Some may have seen that we have started a new blog on the Heritage Crafts Association site and that many of the posts there are copies of ones from here. I have been blogging increasingly about HCA work over the last year and we felt it would look more professional now to have those HCA and general craft posts on a dedicated site without posts on my own work mixed in. Most of the time the two blogs will be duplicates but here you will find an odd post about my own woodwork and over there I may occasionaly do a specific HCA post that doesn’t fit here.
Yesterday I cleft up a large oak to use for building a fence leading to a bridge which is my major project over the next month. This oak was felled in Sheffield’s Eccleshall woods for a building project but it soon became clear that there was a lot of hidden nails in it. After excavating 6 or more it was decided the sawmill could not take the risk, perfect for me to try with my hand tools then. Fellow blogger Peter Follansbee in the States does this sort of work but it is rare for me to get access to a tree of this quality. Here I am strating the first split with metal wedges.

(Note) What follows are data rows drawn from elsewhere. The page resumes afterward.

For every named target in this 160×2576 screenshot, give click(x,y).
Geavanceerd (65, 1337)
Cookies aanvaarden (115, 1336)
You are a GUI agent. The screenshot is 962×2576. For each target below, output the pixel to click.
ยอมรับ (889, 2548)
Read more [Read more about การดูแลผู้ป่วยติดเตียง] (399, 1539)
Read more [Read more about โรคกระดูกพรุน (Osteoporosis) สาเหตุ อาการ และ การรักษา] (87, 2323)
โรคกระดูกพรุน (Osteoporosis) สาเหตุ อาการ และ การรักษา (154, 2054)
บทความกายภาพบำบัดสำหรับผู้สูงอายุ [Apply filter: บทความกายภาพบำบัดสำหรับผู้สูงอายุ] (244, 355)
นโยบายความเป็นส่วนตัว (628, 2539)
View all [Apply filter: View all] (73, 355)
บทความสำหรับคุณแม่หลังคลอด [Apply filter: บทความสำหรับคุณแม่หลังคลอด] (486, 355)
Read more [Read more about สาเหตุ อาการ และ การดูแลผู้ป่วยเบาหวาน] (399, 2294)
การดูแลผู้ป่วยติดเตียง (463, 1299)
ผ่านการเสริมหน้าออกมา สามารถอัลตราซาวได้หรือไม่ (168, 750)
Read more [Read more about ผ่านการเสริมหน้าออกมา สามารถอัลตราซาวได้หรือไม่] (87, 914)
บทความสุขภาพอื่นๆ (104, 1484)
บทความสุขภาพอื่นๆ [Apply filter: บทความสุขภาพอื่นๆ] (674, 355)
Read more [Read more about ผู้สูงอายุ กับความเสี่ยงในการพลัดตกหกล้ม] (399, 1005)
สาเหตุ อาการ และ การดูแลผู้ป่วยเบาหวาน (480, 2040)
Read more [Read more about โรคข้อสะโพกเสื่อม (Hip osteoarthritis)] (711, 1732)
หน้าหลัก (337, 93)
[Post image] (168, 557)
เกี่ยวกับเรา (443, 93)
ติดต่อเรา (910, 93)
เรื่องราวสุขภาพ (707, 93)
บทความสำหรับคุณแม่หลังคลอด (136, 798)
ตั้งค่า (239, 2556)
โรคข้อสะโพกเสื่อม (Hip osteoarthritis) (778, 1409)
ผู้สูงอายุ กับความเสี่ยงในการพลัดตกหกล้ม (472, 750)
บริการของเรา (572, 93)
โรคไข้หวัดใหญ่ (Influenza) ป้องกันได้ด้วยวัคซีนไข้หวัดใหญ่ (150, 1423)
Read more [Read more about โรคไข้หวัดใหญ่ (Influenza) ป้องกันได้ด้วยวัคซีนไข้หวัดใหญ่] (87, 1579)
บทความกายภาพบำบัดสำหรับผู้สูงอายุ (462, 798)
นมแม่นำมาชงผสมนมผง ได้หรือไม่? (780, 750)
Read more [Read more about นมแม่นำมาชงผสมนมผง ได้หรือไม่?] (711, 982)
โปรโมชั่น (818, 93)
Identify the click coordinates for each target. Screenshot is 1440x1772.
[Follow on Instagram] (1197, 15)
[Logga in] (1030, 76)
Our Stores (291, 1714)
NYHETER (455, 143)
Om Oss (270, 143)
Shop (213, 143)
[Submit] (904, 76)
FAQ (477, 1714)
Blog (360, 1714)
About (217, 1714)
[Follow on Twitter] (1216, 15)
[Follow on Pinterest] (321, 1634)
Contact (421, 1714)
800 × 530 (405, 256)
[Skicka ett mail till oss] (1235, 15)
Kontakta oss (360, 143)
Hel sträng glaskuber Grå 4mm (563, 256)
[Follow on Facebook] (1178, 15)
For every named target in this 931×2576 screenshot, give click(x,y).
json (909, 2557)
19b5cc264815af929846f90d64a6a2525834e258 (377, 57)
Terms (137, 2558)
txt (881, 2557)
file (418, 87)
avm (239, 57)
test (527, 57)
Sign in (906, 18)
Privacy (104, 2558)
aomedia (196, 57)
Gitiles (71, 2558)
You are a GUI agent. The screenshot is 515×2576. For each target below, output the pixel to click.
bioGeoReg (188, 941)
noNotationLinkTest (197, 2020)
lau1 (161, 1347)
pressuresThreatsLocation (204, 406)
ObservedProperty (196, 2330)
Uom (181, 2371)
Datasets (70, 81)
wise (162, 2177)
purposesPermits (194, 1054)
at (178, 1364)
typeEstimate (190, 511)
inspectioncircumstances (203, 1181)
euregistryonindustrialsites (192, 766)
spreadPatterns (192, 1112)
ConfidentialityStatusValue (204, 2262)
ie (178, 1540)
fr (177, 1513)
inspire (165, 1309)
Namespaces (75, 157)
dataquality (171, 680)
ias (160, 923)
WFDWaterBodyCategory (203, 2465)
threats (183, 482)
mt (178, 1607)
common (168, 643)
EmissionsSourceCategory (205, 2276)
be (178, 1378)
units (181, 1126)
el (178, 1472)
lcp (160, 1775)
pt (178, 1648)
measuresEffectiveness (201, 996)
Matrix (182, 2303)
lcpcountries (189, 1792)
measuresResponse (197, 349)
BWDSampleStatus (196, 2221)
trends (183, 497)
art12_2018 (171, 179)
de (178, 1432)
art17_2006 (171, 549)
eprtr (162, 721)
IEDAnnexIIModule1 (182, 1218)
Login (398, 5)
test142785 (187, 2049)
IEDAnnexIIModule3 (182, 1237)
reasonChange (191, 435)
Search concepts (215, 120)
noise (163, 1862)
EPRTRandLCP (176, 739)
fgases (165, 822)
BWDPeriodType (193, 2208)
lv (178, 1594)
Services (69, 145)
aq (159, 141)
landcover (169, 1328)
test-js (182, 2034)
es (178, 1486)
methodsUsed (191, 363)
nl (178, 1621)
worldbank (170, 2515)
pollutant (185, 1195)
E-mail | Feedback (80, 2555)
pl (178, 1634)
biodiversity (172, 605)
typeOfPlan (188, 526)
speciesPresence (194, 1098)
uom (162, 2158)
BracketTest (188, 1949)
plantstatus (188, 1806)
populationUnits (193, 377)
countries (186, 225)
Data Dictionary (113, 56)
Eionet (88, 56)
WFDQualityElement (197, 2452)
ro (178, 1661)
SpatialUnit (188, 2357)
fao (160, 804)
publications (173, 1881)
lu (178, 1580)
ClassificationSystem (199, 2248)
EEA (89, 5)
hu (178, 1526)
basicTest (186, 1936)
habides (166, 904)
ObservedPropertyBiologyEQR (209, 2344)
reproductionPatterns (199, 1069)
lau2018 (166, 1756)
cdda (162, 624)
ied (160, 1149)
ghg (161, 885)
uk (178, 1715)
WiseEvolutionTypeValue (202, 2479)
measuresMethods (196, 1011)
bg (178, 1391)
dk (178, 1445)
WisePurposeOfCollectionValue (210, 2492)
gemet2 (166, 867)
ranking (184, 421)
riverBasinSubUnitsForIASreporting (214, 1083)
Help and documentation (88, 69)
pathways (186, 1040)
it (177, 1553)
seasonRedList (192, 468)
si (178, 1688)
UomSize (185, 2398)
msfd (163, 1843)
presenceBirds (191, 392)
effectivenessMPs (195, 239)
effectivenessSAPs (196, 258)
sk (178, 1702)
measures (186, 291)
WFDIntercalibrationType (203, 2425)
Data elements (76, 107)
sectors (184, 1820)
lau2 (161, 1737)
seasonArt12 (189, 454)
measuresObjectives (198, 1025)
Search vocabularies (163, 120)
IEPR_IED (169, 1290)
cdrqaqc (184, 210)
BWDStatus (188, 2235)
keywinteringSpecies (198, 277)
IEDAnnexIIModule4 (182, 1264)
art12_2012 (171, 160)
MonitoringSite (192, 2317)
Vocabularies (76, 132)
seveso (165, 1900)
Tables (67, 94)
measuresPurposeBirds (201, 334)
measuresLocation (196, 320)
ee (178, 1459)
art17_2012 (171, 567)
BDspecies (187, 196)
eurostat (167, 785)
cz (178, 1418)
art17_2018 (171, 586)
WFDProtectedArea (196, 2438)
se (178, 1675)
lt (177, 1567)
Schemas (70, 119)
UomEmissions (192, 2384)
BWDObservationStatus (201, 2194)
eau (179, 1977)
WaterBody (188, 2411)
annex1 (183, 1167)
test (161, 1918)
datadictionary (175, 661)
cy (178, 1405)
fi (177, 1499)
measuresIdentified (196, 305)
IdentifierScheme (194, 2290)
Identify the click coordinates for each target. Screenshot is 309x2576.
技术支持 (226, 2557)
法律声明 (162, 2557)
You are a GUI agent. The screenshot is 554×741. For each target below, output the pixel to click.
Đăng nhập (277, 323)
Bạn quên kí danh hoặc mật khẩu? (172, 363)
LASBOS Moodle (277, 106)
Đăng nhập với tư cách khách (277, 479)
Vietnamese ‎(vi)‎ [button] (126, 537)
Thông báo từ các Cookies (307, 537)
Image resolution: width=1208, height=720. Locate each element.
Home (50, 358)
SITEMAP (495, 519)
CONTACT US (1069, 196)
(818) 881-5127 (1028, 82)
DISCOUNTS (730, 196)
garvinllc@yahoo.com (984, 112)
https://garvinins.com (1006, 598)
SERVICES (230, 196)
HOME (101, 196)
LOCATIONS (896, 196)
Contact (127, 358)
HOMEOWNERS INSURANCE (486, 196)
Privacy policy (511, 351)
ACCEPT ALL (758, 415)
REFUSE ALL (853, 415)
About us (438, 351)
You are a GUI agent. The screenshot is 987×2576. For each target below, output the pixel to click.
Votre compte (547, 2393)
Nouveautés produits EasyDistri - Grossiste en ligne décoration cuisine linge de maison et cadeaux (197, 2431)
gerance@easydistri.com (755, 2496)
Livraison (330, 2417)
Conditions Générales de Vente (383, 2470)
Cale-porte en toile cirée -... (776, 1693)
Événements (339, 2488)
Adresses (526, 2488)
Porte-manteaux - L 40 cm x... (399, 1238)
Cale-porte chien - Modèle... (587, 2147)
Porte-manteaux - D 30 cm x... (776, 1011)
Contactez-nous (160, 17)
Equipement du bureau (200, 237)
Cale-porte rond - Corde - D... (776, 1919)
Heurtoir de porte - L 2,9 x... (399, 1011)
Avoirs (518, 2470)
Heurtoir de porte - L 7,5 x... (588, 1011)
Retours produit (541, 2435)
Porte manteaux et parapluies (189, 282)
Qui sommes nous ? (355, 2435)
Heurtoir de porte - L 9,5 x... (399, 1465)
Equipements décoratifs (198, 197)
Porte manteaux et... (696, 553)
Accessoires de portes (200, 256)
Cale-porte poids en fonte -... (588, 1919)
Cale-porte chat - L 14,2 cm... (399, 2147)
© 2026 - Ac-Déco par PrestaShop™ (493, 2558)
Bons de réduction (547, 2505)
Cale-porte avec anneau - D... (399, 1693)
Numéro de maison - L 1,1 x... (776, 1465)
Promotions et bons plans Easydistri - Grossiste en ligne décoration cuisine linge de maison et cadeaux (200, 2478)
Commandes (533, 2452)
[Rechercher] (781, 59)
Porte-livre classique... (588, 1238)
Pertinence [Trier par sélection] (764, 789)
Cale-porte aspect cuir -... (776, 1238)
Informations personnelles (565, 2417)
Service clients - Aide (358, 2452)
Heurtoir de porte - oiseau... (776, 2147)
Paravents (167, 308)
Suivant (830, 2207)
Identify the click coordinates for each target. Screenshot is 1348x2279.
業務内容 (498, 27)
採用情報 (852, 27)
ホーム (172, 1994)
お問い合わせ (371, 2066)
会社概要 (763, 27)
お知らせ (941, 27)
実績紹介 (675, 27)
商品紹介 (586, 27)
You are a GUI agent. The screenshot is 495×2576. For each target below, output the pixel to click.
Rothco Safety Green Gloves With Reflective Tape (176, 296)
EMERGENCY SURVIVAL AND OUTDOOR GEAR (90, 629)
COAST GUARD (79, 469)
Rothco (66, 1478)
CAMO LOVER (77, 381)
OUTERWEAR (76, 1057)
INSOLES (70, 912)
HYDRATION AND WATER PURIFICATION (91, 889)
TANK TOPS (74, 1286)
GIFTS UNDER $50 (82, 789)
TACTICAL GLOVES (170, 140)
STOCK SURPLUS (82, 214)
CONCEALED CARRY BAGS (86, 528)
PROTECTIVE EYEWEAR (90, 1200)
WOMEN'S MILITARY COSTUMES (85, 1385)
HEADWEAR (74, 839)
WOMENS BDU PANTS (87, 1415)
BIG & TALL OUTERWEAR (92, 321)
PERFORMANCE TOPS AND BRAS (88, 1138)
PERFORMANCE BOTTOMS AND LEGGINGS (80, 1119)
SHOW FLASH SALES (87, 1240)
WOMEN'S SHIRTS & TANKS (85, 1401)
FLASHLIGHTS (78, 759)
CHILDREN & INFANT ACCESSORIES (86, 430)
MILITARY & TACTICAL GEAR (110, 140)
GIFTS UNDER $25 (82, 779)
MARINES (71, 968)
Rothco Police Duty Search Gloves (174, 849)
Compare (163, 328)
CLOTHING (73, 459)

Then with my axe I carve some long thin dry oak wedges and pound them in with the sledge hammer.
The split starts to open up.
The fibrous nature of the oak can be seen here and the lovely medulary rays that show well on cleft wood.
It was hard work so I had no problem keeping warm in the wintry weather.
Eights went down to sixteenths then each sixteenth was split into three fencing rails.
Here’s the last split.
It was a very hard days work but a joy to be able to make good use of this gorgeous material where the power tools had failed.